My foot caught on a rock and I went sprawling, rolling and tumbling down a slope to stop with a sickening crunch against a boulder.
“Get up,” I hissed, pushing myself onto hands and knees, but my arm buckled, a sob ripping from my lips. “Keep going.”
“Easy, Freya.”
A familiar voice filled my ears and I lifted my face to find Steinunn bending next to me. “I need help,” I gasped. “Bjorn…he’s allied with Harald. They’re here.”
Steinunn smiled. “I know, Freya,” she said, her voice no longer that of a Skalander but bearing a Nordelander’s accent. “I know everything.” Then she lifted a bowl and blew the smoke rising from it into my face.
Panic hit me as I understood, but I was already spinning down and down. As I hit the ground, my eyes fixed on the red leather laces on her shoes.
Then all that remained was darkness.
My bed was moving beneath me, rising and falling as though I’d had too much to drink, the sensation sending a wave of nausea through me. “Bjorn,” I mumbled, trying to reach out to him.
Except I couldn’t move my arms, rough rope binding my wrists together.
My eyes snapped open and daylight stabbed into them like daggers. At first, all I could see was white, but as I wildly blinked, my vision cleared to reveal the hull of a drakkar, booted legs all around me. Memory flooded my mind, of Harald and his men arriving at the cavern. Of the truth of Bjorn’s allegiances being revealed. Of corpses on the ground all around me, dead by my curse.
Of Steinunn, blowing smoke into my face as she revealed her true allegiance.
“Good to see you’re finally awake, Freya.” Harald’s voice filled my ears, and I rolled over, looking up to meet his pale gray gaze. “Where am I?”
“On a drakkar,” he answered with a faint smile, mocking me with the obvious. Then he lifted one shoulder. “We are in the strait on our way back to Nordeland.”
“Let me go,” I snarled, struggling to sit up. But my head still spun from the motion of the drakkar and the effects of whatever Steinunn had drugged me with. The skald herself sat at the far end of the boat, cloak wrapped tightly around her, eyes fixed on the sea.
“I think we both know that freeing you is not possible,” Harald answered. “You’d only allow your anger at Bjorn to send you running back to Snorri armed with your newly discovered magic, and he, in turn, would use you against me, whether you willed it or no. He’s already proven exceptionally capable of forcing your hand.”

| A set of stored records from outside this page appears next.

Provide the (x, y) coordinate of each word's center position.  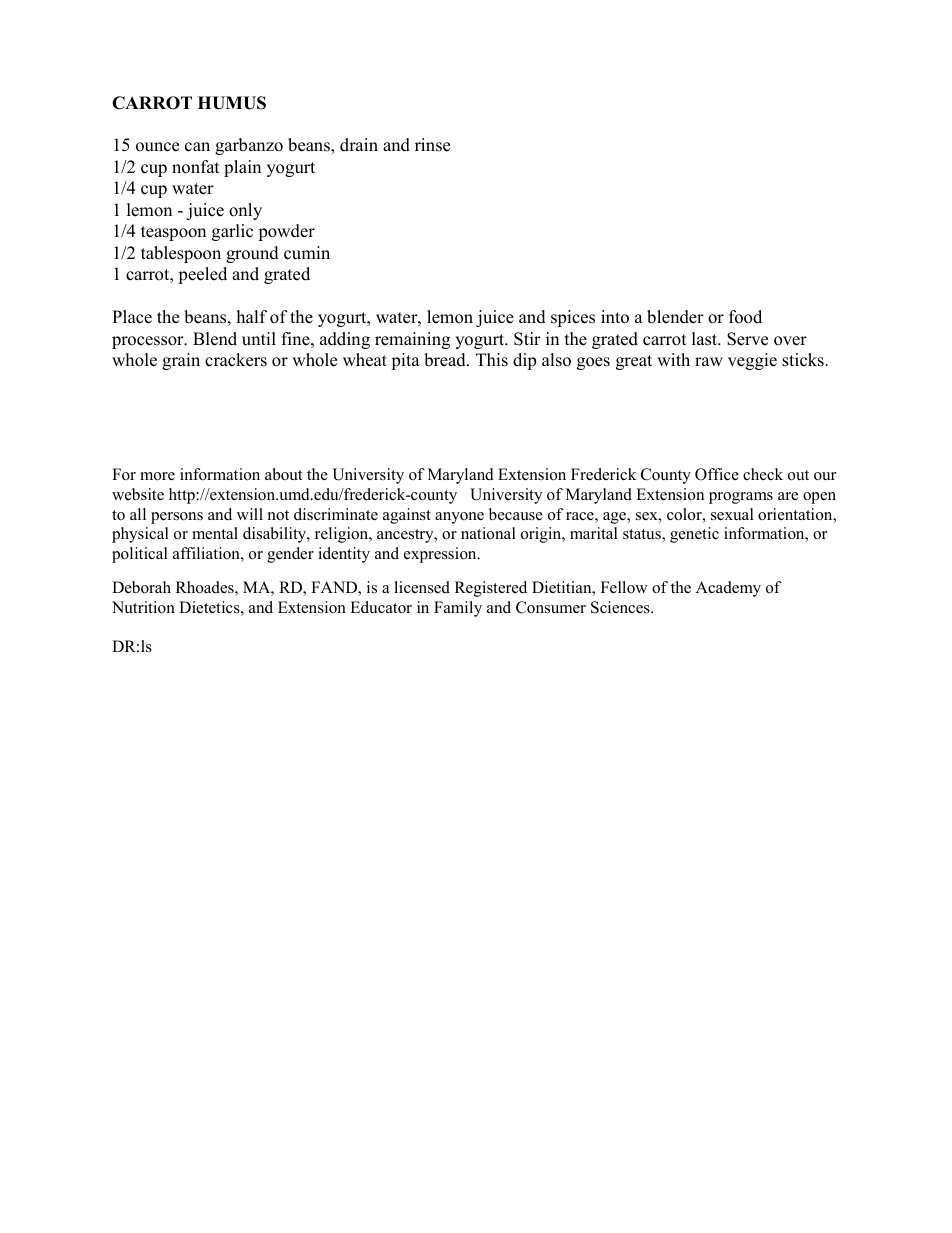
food (745, 317)
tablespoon (181, 254)
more (157, 476)
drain (359, 145)
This (492, 360)
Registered (491, 589)
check (763, 474)
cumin (307, 253)
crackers (236, 360)
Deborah (141, 587)
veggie (752, 361)
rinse (432, 145)
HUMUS (232, 103)
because (516, 514)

“I don’t need Snorri to curse you,” I hissed. “I need only my own tongue.”
Harald eyed me for a long moment, expression considered rather than alarmed. “True,” he finally said. “Except I don’t think that you will. I saw the look on your face when you murdered my warriors. When you cursed their souls to Helheim when their rightful end is in Valhalla. You might well put a knife between my ribs, but cursing me means embracing a side of yourself that I think…terrifies you. As it is, I’d ask you to remember that I’m the only one who has never lied to you.”
My skin crawled as if a thousand spiders danced across my flesh, his words breathing new life into the horror I’d felt over what I’d done. Not the killing, although that was bad enough, but cursing souls for eternity. Men and women who’d raised no arms against me—had only been following the orders of their king. Worst of all, it hadn’t even been them to whom my fury had been directed.
It was Bjorn.
My heart stuttered at the thought of him, and I managed to right myself, eyes skipping over the figures in the drakkar until they landed on his familiar form. He sat on one of the benches, elbows resting on his knees, shoulders slumped.
“Traitor,” I screamed, lunging. “I’m going to fucking cut out your heart!”